## WHAT YOU WILL DO
Search term "Mandé": copy each line of the data containing it.

## DATA FOR THIS TASK
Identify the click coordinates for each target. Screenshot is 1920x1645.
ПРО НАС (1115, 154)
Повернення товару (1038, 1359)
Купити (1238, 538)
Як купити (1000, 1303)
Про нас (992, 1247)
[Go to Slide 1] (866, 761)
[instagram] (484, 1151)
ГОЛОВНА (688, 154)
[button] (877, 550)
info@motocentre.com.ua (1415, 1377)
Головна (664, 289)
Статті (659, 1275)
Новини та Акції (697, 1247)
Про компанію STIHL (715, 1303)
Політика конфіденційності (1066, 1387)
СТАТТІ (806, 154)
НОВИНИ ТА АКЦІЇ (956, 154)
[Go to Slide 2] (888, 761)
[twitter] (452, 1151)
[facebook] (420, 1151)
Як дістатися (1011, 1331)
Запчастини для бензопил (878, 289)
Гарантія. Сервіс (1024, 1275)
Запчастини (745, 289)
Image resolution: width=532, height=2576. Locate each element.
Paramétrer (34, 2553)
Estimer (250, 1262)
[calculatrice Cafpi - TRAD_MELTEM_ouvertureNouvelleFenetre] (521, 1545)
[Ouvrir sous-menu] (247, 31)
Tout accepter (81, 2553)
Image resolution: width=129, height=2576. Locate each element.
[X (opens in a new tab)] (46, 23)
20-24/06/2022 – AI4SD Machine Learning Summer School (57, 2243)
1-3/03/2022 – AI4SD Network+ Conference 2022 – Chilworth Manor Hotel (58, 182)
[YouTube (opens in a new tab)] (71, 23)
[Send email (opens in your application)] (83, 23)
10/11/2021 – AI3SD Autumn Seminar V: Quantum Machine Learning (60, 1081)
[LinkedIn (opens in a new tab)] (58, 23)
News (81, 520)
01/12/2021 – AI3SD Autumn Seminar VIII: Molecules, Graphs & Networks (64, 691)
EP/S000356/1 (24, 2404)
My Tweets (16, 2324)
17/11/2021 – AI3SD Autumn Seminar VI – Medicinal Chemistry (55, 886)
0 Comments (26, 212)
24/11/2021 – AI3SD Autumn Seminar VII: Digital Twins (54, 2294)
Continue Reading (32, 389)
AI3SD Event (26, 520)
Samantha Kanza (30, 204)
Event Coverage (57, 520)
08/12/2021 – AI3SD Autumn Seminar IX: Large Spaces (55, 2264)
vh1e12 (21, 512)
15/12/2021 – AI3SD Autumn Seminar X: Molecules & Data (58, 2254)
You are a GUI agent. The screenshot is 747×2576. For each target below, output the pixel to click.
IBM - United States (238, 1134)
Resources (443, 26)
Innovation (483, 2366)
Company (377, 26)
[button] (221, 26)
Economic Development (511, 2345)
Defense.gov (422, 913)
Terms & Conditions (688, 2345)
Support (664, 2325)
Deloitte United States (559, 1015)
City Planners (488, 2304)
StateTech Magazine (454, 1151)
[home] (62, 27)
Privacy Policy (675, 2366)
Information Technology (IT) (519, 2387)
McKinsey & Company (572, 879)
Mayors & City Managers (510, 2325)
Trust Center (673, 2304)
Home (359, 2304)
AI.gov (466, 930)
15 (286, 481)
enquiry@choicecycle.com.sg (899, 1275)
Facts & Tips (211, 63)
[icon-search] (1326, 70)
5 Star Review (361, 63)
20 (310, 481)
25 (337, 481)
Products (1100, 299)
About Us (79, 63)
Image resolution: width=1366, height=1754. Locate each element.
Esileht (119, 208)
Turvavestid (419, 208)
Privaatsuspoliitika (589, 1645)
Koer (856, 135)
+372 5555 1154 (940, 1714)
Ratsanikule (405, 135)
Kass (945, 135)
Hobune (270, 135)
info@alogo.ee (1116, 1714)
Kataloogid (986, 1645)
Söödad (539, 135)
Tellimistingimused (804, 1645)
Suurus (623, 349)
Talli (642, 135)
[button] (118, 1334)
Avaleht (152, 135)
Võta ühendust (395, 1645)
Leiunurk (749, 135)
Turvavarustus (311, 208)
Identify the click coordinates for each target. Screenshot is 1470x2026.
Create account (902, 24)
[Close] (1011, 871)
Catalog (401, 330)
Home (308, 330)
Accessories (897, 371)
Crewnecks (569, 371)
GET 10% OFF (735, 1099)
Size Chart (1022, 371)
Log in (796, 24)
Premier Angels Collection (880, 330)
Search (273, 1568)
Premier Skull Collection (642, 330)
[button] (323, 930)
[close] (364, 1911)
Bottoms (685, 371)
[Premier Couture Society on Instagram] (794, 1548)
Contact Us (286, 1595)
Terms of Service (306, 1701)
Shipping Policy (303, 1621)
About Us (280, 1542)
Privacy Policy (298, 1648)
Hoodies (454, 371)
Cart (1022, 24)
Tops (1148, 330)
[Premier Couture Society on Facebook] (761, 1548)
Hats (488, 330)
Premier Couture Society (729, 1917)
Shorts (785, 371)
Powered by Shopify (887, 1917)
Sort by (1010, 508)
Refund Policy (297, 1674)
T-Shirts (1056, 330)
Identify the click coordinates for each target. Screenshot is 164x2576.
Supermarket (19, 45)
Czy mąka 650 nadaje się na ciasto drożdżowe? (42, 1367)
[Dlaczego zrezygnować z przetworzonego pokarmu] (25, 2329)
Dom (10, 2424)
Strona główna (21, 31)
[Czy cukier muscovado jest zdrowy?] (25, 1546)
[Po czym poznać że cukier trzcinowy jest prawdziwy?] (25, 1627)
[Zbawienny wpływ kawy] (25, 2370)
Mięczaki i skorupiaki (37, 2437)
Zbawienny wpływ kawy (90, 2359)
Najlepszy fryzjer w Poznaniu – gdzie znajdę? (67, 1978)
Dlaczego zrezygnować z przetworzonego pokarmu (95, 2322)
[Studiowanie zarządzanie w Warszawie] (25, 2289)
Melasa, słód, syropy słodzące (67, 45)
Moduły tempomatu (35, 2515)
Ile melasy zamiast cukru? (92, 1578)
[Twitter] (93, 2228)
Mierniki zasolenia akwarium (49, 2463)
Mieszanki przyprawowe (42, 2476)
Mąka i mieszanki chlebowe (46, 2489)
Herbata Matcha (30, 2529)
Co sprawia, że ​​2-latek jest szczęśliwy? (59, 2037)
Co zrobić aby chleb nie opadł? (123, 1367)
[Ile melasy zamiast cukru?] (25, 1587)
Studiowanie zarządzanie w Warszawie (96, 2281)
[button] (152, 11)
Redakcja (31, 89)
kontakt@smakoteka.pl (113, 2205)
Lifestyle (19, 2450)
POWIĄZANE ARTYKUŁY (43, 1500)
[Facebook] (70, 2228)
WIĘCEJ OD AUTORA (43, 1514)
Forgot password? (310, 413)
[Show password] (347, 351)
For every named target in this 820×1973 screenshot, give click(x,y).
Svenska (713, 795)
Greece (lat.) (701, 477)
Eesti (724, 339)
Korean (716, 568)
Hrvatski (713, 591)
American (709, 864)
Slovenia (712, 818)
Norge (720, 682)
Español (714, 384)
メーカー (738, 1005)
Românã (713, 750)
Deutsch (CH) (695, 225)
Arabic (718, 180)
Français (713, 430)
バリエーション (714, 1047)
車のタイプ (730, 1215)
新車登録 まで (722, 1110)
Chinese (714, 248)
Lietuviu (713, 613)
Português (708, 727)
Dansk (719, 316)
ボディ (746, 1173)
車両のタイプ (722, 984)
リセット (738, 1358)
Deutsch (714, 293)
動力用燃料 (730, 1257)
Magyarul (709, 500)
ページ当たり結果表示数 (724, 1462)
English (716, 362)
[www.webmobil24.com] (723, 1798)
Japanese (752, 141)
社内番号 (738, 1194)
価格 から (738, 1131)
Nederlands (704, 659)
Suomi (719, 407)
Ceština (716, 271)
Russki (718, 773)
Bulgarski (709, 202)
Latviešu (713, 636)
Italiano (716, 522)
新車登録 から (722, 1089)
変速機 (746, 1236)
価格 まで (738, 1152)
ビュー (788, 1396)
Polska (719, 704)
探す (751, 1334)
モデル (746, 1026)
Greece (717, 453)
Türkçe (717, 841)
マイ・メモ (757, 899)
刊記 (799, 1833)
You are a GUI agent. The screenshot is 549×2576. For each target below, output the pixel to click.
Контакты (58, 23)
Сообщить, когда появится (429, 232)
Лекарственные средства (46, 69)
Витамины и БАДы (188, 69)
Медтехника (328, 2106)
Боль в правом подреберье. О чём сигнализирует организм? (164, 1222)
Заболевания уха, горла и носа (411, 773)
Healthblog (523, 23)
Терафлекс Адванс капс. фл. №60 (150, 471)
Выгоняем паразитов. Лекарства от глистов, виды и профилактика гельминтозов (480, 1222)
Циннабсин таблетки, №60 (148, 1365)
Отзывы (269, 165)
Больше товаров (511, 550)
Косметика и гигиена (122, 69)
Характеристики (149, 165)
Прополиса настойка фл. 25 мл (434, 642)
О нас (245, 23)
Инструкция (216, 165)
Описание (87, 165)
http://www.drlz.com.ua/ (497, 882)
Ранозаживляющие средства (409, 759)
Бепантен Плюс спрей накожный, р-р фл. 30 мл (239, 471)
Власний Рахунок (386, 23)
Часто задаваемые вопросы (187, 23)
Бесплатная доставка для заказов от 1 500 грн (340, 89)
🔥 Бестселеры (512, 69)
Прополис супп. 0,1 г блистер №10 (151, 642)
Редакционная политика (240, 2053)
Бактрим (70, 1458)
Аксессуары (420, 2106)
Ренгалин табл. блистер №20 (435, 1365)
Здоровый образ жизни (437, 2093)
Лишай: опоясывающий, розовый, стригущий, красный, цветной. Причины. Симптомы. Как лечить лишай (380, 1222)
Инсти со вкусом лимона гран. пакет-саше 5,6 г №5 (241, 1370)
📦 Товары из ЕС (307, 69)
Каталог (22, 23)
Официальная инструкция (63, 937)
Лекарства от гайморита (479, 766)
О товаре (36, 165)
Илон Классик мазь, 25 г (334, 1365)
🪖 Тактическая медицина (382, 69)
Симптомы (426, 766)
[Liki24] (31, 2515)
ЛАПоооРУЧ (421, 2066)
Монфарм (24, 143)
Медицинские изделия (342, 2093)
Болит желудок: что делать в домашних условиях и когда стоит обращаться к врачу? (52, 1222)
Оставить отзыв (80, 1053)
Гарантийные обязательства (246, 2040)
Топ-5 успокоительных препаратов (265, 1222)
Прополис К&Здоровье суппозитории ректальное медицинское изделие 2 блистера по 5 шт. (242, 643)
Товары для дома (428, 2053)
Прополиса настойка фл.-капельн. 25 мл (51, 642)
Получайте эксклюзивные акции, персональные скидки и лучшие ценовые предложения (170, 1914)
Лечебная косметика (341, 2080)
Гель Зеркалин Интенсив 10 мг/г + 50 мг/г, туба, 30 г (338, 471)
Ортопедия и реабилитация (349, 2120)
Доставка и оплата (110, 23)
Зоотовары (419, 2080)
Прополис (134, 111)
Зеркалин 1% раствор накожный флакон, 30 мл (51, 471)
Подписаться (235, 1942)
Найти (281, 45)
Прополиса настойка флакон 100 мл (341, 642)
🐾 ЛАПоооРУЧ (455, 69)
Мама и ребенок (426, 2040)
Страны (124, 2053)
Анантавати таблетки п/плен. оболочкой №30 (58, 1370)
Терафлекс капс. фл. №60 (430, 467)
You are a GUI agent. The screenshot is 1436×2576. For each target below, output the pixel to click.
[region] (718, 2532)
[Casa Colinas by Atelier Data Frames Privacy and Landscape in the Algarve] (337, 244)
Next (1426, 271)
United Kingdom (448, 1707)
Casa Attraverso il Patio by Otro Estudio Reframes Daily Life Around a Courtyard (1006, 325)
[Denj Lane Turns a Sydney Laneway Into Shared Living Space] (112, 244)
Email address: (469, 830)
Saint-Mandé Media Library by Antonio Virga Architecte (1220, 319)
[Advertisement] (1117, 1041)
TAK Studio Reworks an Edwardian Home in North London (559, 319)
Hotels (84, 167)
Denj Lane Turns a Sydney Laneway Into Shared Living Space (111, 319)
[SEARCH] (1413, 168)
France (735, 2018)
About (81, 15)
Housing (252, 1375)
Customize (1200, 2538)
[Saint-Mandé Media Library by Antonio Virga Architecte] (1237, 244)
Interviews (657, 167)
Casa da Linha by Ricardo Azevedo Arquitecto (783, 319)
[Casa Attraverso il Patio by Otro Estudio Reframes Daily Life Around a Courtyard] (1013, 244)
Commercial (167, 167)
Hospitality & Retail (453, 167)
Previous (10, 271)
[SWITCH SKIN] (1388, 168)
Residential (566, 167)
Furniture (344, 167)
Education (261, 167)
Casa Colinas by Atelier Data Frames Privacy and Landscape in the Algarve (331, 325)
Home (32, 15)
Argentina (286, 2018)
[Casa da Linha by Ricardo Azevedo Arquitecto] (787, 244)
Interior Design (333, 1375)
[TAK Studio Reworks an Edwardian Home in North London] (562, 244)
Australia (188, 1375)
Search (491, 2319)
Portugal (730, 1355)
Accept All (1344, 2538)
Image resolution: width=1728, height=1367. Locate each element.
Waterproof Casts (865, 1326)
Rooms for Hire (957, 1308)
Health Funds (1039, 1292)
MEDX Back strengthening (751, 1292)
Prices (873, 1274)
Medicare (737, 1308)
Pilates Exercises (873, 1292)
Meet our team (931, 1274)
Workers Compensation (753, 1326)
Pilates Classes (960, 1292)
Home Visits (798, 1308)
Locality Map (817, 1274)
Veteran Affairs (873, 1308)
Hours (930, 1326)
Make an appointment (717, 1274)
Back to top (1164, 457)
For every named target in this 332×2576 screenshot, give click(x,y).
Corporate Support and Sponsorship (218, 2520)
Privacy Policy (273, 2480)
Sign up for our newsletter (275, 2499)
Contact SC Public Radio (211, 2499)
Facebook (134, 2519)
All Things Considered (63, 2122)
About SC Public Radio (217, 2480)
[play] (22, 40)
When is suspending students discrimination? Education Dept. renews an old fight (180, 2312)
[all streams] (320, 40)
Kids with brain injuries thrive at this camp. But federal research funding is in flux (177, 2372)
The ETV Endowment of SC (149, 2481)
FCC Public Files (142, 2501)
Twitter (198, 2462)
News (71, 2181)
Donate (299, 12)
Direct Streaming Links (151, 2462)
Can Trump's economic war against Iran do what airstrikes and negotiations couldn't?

## EXERCISE SOLUTION
Saint-Mandé Media Library by Antonio Virga Architecte (1220, 319)
[Saint-Mandé Media Library by Antonio Virga Architecte] (1237, 244)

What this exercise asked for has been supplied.